有名なWordPressの例でいうと、例えば、「単純にブログを書きたい」場合には、もしかしたらコメント機能も不要ですし、固定ページの編集機能も含め全てが不要になるでしょう。
既製品を修正する時のハードル
そういった機能を削除すればよいのでは?と思うかもしれませんが、そうにはいきません。安易に機能を削除するとほかの機能に影響を及ぼすかもしれないというリスクとともに、実は、機能削除も含め「修正」することは、案外と時間がかかります。
以下の例を読むと、その理由がわかるでしょう。
スマホのウェブサイトの右上や左上によくある3本線のメニューボタンは、通称「ハンバーガーメニュー」と呼ばれています。既製品であれば、ワンボタンで実装できるのに対して、ゼロから作ると数時間はかかるでしょう。
しかし、3本線ではなく、ハードマークにしたい!となったときはどうでしょうか?ゼロから作った技術者は長くても30分程度で対応できるのに対して、既製品を使った技術者は、数時間以上はかかるでしょう。
こういった修正のニーズが、1ヶ月に何度も生じると・・・・・
結局どういう開発スタイルがおススメ?
程度はどうであれ、「既にあるモノも使いながら、自前でも開発するハイブリット型が最も一般的であると分かったところで、その「程度」をどう決めればよいかを知りたいところでしょうが、残念ながら、これとった答えはなく、結局のところ、現実的には「状況に応じる」ことになります。
クライアントに対しては状況をヒアリングの上、アドバイスをしていますが、この記事で全ての状況に言及しきれないので、やや一般化した考え方を紹介するとします。
オウンドメディアやブログならWordPressでも良い
「WordPressでマッチングサイトを立ち上げたい」だと、「ちょっと待って!」にはなりますが、
オウンドメディアやブログなど、単に発信していくだけの目的なら、正直、WordPressでも良いですし、WordPressだけで事足ります。
オウンドメディアやブログの運営に必要な機能はほとんど既に出回っているプラグインで賄えるし、そもそも、そういう目的に作られたWordPressなので、テーマだけ変えればオウンドメディアの運営ができる場合もあります。
修正やカスタマイズもほとんど必要がなく、仮に必要になったとしても、マイナーチェンジでしょうから、クラウドソーシングなどでも簡単に対応できる技術者を安く見つけられるでしょう。
ちなみに、うちは、オウンドメディアのCMSを自前でゼロから開発しましたが、それには理由があります。

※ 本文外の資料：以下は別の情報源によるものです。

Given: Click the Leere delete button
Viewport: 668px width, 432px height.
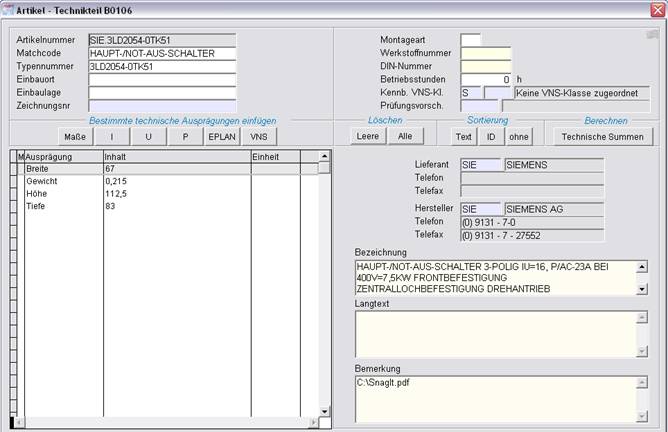Looking at the screenshot, I should point(369,136).
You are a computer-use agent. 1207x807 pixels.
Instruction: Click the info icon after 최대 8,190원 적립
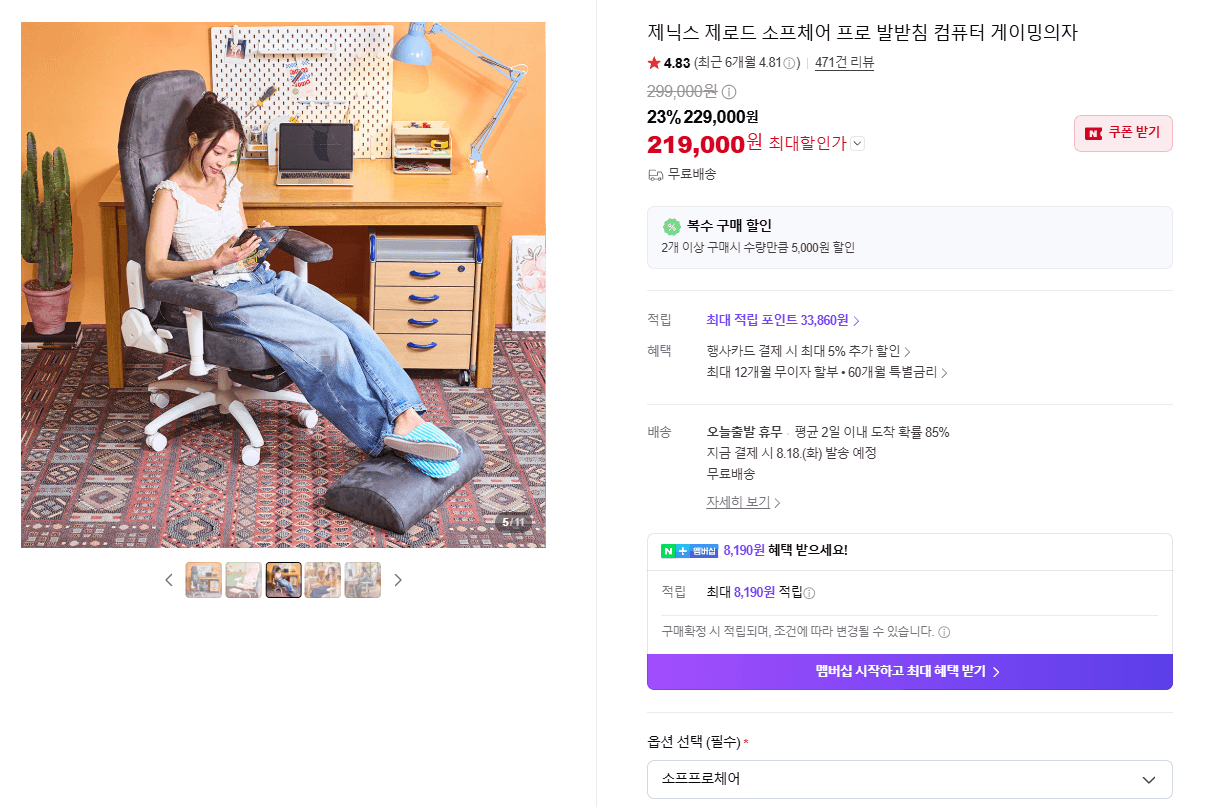(x=809, y=593)
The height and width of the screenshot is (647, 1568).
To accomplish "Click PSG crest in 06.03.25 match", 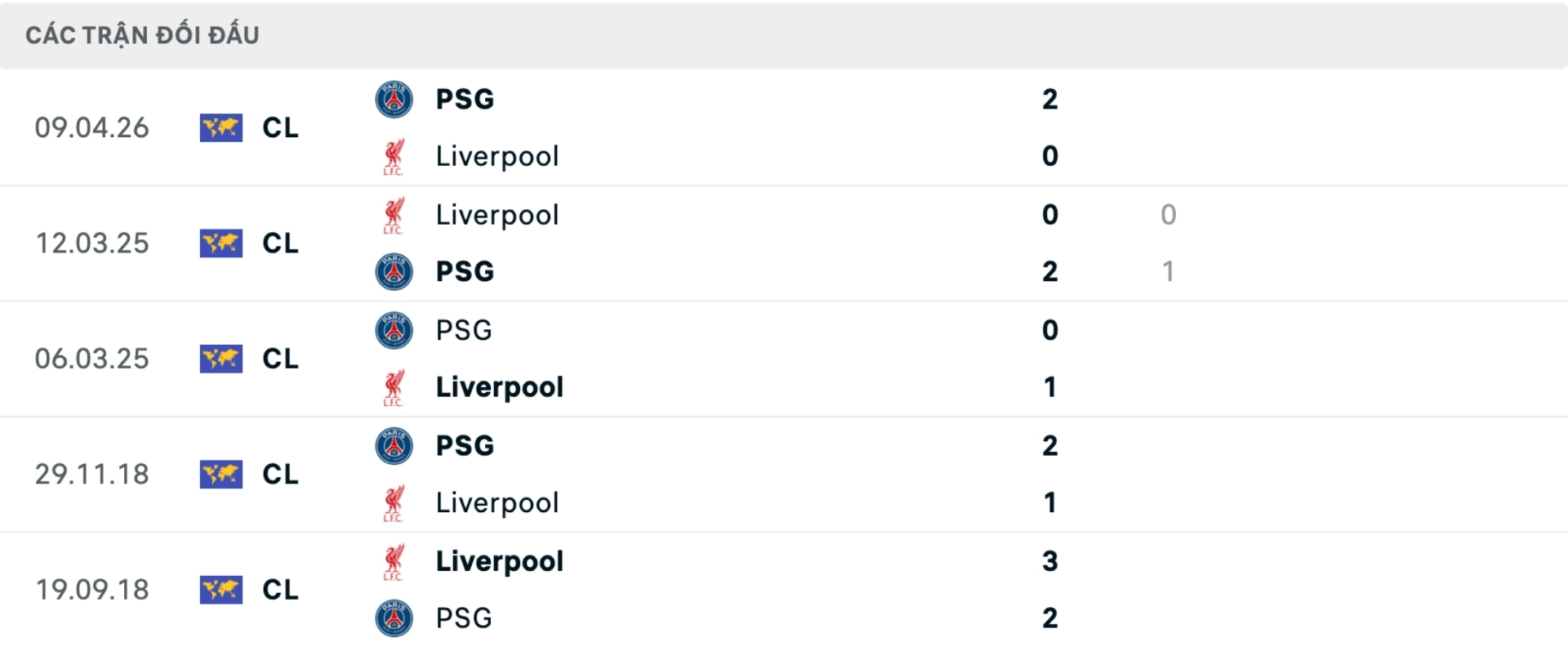I will 394,330.
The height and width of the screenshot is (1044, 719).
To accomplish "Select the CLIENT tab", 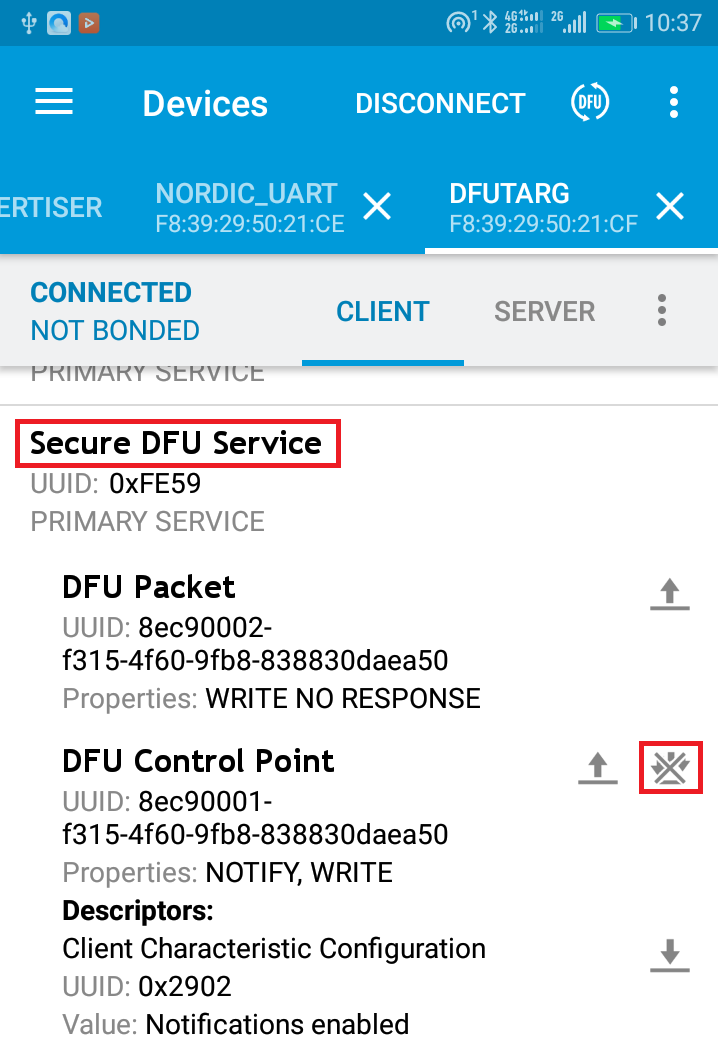I will (x=383, y=311).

うちは最初から「複数のオウンドメディアを運営することになる」ことがわかっていたので、
素早く新しいオウンドメディアを立ち上げられる
その都度にサーバーへインストールしなくても済むように
一つの管理画面で全てのオウンドメディアを管理できる
などのニーズに対応するために自前でゼロから開発しました。
もしも、「一つのオウンドメディアしか運営しない」ともなると、WordPressにしていたと思います。
予算があれば「自前」のウェイトを高めよう
既に「自前開発スタイルは自由度を入手できる代わりにコストがかさむ」と説明しましたが、予算があれば当然によりアイディアを忠実に実現するための自由度を手に入れましょう。
できれば技術者を抱えましょう。
なお、あくまでも「自前のウェイト」を高めるのであって、100%にするのではなく、車輪を再発明することも避けましょう。
顧客価値を実現している機能を見極めよう
結局のところ、更に一般化していくと、
ウェブサービスの場合は、まず
顧客価値を実現している機能を見極める
この考え方が結構重要です。
- 顧客価値を実現している機能はどれか?
- 戦略的に重要な機能はどれか?
- 今後の展開に強く影響しそうな機能はどれか?
これらの問いに対する回答に突き詰めていくと、最もクリティカルな機能が浮かび上がります。
それをもとに、開発体制を決めていければよいでしょう。